Thing is, there were only 2 of us, but I'm sure it will taste even better the next day, although I've already got a trade arranged for some lasagne which was made elsewhere tonight (although by the sounds of it, I'll be fishing the mushrooms out, so not the best trade I've done).

If I were making it again, I doubt there is much I would do differently. Except perhaps use a bit of bacon as well, as one recipe suggested. I would probably take the photo with the stew in a nicer plate or bowl, and slightly better presented. But other than that, it was pretty good as it was. It's what it tastes like that really matters, not whether someone has sloshed the gravy around on the way from serving to table.

Still working on the requirements of the site, and investigating various 3rd party APIs which may also be needed.

Friday 17 November 2006

Southern Fried Chicken


Djavid suggested cooking this after filling up on the Meatball Curry earlier in the week. None of us had ever had home-made fried chicken, and I rarely eat it at all. I've never deep fried anything before (that I can remember), and memories of bad fried chicken definitely put me off the idea, but Djavid had laid down the gauntlet, and as he's got a proper gas hob and more space, I agreed to do it as long as I could do it at his house. I just brought the ingredients and prepared everything, although he did the majority of the cleaning afterwards, which was definitely a bonus.

I got some ideas from a few recipes on the web, and created my own slight variation. Flour, Lawry's, Paprika, Cayenne, Black Pepper, mixed. A few eggs with some milk and a tablespoon or two of Encona Hot Pepper Sauce, beaten. Clean the chicken pieces, dry them, then cover with seasoned flour, then dip into egg mixture, then back into the seasoned flour, and deep fry in hot groundnut oil until golden brown and the chicken is cooked, turning once or twice during cooking. The first batch were a little bland on the spices, but we added more on each subsequent batch until we had it just right.

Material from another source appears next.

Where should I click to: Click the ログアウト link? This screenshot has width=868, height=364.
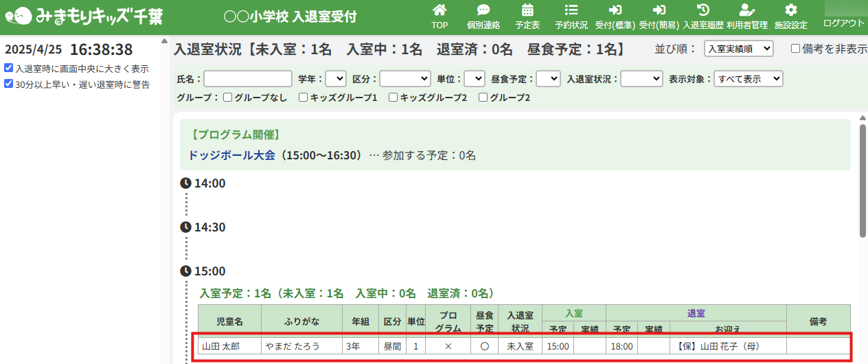click(844, 23)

If there is a next time though, I think we might experiment with other spice combinations.

I have to say, it tasted pretty good. Once properly drained on kitchen towel the chicken pieces weren't really greasy and the chicken on the inside was nice and moist without any oil at all. Djavid and Gab managed to eat 7 pieces each which seems slightly excessive. Personally, I think I had about 3 pieces, which I think is probably sufficient for most people, depending on the size of the chicken pieces.

Then we experimented with South Fried Apple Fritter, which would have been OK if it wasn't for the salt I reckon. Definitely not advisable. But doing another flour mixture with cinnamon and a plain egg and milk mixture made Apple fritters which tasted almost like miniture Apple Pies. A lot of deep fried food, but we did have some corn and salad with it, and it seemed right to get the most from all the groundnut oil we used.

New requirements came out of the evening, so going to have to spend another day or so before getting them reviewed.